PROBLEM >> Rescale the material from the line containing "Open the onlinerti.gujarat.gov.in link" through the line containing "1013). (463, 953)", reproducing every line, including the requests, and multiplying each coordinate in the answers by 0.8, rounded to the nearest whole number with halves rounded up. Leave all other numbers unchanged and give only those lines.

ROWS >>

** START **

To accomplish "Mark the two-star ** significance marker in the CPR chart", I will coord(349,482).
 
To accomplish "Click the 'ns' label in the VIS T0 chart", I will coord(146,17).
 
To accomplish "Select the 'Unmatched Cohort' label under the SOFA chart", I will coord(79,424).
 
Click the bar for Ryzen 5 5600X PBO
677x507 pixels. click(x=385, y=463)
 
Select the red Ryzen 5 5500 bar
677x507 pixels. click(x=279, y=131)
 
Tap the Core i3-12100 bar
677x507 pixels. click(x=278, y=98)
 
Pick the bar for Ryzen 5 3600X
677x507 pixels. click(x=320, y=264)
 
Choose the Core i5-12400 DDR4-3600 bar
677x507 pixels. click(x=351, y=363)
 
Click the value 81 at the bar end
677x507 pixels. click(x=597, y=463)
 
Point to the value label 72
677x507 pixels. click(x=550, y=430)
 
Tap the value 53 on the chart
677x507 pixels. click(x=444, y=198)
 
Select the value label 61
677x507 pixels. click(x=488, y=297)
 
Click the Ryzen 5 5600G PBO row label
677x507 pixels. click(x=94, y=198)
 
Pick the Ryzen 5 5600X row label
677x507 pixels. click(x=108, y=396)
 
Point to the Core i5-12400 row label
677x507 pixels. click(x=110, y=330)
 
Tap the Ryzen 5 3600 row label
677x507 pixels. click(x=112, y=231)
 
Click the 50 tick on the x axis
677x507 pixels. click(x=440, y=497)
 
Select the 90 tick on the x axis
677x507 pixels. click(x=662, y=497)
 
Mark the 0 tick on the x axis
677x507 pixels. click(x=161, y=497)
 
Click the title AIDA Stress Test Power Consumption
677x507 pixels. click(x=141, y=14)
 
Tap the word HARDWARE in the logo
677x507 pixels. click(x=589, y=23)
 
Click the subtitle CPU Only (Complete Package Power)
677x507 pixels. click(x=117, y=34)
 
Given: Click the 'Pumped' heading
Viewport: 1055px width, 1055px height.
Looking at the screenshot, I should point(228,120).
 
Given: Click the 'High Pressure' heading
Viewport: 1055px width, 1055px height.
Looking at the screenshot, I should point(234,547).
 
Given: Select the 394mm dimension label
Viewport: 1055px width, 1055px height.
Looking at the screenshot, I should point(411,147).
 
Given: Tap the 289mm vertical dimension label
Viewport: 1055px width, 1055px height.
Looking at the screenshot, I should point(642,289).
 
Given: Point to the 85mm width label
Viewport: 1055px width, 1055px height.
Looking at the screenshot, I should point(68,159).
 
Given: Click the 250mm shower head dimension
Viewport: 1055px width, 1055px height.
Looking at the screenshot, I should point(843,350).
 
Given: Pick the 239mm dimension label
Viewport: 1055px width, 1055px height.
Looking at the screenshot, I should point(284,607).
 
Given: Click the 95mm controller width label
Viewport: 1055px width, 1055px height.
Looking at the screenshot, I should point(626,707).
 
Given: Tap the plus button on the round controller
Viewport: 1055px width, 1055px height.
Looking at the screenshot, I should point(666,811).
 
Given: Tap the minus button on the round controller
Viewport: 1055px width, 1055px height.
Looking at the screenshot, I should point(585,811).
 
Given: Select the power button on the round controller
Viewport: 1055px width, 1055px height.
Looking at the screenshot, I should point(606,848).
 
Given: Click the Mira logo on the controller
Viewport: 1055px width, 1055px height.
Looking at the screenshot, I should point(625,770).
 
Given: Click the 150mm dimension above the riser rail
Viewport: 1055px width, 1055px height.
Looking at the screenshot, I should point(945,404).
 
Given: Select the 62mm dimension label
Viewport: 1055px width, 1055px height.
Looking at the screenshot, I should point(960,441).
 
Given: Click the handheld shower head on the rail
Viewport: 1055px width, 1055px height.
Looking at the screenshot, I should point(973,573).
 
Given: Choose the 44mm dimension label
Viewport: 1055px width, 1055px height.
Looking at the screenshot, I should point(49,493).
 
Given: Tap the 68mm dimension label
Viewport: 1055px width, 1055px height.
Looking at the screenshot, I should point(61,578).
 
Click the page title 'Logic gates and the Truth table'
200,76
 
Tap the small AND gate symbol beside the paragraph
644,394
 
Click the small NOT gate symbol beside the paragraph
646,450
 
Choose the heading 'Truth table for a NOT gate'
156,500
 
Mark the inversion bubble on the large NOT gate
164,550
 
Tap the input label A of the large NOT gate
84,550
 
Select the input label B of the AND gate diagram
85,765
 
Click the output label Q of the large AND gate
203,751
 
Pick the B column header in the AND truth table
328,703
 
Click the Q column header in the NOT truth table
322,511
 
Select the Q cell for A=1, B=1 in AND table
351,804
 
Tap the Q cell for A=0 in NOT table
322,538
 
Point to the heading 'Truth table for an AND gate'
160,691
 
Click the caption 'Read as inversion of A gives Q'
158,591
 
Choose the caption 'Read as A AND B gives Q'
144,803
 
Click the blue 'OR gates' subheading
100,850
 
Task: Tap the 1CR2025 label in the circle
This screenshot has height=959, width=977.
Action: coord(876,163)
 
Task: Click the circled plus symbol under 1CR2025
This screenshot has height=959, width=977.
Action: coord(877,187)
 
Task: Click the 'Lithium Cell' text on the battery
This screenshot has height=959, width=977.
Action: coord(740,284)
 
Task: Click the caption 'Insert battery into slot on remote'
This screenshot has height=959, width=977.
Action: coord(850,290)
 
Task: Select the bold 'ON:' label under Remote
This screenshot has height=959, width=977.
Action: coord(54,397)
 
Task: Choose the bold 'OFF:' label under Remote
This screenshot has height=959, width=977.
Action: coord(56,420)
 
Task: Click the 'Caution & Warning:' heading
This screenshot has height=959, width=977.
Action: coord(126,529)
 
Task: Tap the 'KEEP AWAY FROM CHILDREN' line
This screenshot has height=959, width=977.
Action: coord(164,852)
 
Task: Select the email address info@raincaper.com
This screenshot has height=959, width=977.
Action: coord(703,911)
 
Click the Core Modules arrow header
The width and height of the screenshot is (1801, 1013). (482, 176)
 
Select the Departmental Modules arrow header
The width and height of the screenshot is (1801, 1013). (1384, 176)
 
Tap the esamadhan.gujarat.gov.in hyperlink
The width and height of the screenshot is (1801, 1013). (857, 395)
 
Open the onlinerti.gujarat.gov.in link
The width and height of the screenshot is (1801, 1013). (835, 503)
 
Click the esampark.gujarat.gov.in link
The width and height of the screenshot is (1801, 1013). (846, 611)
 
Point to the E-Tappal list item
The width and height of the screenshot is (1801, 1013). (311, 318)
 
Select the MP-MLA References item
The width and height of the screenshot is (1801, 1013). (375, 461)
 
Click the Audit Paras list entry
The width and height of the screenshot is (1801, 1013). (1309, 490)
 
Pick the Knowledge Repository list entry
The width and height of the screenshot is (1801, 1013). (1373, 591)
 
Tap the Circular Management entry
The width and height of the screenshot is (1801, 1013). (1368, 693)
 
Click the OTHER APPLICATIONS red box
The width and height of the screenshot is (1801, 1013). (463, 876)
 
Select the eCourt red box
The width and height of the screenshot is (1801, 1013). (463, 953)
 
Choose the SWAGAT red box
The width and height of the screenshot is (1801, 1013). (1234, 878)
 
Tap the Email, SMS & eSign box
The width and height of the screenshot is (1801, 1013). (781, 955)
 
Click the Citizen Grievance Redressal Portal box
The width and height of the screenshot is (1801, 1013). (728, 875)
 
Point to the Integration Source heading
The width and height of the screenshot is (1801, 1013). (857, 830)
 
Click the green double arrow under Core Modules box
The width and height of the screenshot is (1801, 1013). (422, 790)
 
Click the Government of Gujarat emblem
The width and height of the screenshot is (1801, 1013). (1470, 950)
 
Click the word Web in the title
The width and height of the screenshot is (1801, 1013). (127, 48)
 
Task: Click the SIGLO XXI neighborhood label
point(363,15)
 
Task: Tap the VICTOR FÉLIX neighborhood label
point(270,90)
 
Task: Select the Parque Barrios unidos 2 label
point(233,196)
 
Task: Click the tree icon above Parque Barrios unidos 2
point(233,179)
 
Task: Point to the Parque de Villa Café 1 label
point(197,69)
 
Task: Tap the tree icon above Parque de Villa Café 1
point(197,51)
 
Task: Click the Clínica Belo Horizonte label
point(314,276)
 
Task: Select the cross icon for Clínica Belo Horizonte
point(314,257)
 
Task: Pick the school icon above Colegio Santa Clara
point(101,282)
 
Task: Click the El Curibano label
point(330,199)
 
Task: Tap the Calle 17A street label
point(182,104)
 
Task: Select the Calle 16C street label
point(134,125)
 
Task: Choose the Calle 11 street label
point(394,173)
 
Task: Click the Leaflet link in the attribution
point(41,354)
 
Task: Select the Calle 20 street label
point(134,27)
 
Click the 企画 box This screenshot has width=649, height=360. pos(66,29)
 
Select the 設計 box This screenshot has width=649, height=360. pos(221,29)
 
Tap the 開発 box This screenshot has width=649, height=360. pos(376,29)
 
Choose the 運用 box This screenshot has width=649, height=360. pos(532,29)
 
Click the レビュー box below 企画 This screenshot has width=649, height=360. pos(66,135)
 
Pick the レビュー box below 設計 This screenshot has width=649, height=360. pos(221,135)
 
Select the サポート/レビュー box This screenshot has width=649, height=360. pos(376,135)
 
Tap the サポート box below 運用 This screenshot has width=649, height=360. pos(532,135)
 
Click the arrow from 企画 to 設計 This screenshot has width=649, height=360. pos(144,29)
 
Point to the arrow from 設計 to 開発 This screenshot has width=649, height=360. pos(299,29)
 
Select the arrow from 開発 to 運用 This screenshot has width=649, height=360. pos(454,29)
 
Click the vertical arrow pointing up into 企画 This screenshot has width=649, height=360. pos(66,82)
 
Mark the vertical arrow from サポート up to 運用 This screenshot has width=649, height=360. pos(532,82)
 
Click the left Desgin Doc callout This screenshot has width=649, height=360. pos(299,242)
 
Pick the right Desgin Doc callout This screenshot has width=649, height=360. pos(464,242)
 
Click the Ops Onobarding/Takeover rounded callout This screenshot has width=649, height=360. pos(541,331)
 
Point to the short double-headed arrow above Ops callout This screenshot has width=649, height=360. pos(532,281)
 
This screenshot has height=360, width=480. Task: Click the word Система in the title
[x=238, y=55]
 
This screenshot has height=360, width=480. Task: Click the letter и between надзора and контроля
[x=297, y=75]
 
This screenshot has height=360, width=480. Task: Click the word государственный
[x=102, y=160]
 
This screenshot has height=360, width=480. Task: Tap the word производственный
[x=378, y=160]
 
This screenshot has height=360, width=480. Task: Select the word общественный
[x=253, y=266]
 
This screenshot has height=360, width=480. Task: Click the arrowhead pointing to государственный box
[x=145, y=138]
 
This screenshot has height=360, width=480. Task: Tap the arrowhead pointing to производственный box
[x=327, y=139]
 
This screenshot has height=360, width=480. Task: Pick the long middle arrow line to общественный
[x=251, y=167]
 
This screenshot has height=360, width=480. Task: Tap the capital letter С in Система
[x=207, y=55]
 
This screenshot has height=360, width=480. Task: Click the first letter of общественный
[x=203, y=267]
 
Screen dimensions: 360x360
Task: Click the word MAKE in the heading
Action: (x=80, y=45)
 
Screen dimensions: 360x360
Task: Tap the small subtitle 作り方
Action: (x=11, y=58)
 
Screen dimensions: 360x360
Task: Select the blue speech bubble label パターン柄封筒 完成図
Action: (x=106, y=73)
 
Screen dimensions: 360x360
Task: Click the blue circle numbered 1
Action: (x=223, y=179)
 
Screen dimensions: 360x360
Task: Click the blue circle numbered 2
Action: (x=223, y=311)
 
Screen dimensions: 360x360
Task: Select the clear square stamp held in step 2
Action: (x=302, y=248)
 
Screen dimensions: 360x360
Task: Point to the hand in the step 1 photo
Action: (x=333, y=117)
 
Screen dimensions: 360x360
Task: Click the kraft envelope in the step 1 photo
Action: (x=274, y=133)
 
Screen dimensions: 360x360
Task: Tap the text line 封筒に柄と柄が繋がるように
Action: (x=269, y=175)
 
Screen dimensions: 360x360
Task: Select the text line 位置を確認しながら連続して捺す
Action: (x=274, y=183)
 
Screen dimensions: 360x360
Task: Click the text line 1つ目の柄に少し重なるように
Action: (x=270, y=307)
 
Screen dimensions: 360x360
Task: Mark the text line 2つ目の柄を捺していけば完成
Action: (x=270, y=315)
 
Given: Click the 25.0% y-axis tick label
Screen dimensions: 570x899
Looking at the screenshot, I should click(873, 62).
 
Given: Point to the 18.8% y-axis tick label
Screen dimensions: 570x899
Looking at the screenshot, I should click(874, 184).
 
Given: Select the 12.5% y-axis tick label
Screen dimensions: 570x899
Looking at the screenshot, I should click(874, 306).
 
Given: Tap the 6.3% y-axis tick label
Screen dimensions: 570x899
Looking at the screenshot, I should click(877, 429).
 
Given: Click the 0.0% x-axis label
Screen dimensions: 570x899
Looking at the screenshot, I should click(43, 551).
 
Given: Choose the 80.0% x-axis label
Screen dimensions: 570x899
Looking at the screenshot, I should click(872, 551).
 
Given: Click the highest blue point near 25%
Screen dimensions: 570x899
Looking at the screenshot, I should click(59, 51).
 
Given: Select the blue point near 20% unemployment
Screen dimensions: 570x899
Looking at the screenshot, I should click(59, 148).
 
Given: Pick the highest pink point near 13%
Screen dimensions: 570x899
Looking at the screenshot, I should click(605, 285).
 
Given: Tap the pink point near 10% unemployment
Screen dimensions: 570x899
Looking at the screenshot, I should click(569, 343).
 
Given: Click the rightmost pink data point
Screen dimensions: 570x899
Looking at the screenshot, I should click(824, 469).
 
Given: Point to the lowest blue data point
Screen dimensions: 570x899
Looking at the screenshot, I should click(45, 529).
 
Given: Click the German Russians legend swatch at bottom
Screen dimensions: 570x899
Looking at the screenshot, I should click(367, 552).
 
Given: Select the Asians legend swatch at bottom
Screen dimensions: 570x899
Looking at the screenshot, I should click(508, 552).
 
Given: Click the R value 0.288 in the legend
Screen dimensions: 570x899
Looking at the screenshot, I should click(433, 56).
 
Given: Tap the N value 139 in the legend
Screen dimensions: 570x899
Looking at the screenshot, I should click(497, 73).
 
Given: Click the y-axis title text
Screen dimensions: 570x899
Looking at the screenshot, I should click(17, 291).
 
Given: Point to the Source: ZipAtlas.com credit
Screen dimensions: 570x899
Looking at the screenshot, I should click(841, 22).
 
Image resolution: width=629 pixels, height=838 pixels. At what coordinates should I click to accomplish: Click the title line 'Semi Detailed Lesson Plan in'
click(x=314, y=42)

** END **

WRITTEN RESPONSE >>
Open the onlinerti.gujarat.gov.in link
The width and height of the screenshot is (1801, 1013). (668, 402)
 
Click the esampark.gujarat.gov.in link
The width and height of the screenshot is (1801, 1013). (677, 489)
 
Point to the E-Tappal list item
The width and height of the screenshot is (1801, 1013). (249, 254)
 
Select the MP-MLA References item
The width and height of the screenshot is (1801, 1013). (300, 369)
 
Click the Audit Paras list entry
The width and height of the screenshot is (1801, 1013). (1047, 392)
 
Pick the Knowledge Repository list entry
The width and height of the screenshot is (1801, 1013). (1098, 473)
 
Tap the Circular Management entry
The width and height of the screenshot is (1801, 1013). (1094, 554)
 
Click the OTHER APPLICATIONS red box
The width and height of the screenshot is (1801, 1013). (370, 701)
 
Select the eCourt red box
The width and height of the screenshot is (1801, 1013). (370, 762)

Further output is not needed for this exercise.